Tanti appassionati di arte e danza hanno gremito le sale di via Pascoli 31, in occasione delle tre repliche – alle 17.30 e alle 18 – dello spettacolo “Daughters” dell’artista Teodora Grano, inserito nella Vetrina della giovane danza d’autore che ogni anno offre ai giovani autori di talento la possibilità di debuttare con un lavoro coreografico originale.
Autrice, performer e ricercatrice, Teodora Grano vive e lavora in Italia anche se ha all’attivo numerose esperienze tra Wroclaw, Berlino e Bruxelles. Ha lavorato senza residenza stabile nel campo del teatro, del circo, della performance e della danza, in formati più o meno ortodossi. Poi ha collaborato con Alessandro Sciarroni e dal 2018 lavora stabilmente per CollettivO CineticO. La sua nuova creazione “Daughters”, presentata anche a Ravenna, ha emozionato gli spettatori perché è una riflessione toccante e delicata sul tema della genitorialità non biologica. Una riflessione che, tra linguaggio coreografico e testo scritto, ha chiamato in causa anche il pubblico e lo ha reso a suo modo protagonista della performance, già a partire dalla location, la galleria della Fondazione Sabe, che lo ingloba e lo induce a confrontarsi con le proprie emozioni.

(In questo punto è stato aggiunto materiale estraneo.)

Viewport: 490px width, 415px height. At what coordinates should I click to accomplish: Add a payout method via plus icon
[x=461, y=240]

Teodora Grano si è raccontata tra il gesto e la parola scritta, mentre il ‘tappeto’ sonoro di Massimo Pupillo la accompagna passando dal naturale all’elettronica, sempre in modo delicato. La parola si accompagna al gesto, per diventare coreografia. «Ho una figlia, ma non sono sua madre. E non abbiamo in comune nessuna parte del nostro corredo genetico. Sono io che le somiglio tantissimo. Quando ci chiedono cosa siamo, noi non sappiamo cosa dire. Ci guardiamo. E sorridiamo. Quel sorriso, è una parola segreta». Un sorriso e uno sguardo che servono a riconoscersi, ma che non placano l’esigenza di definizioni normative. Un’esigenza che continua nel movimento, nella ricerca incessante di ciò che manca, della sintesi comunicativa tra corpo e parola.

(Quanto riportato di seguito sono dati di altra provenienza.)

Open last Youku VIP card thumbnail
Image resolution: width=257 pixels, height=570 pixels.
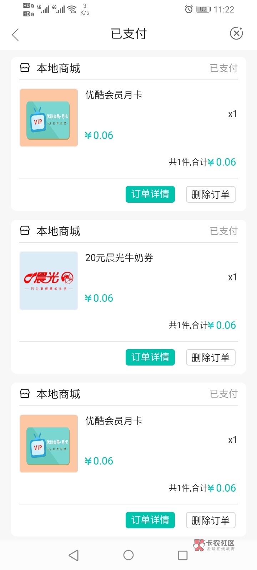click(49, 444)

Dopo la parentesi dedicata alla danza, da ottobre, la Fondazione Sabe tornerà a indagare e ad accostare linguaggi diversi, con la terza mostra del 2024 che avvicina la scultura alla fotografia. Sin dalla sua fondazione, la galleria – aperta da Norberto Bezzi insieme alla moglie-artista Mirella Saluzzo, sta lavorando per diventare un punto di riferimento per la promozione e la diffusione dell’arte contemporanea in città attraverso mostre, incontri, proiezioni e altre attività culturali.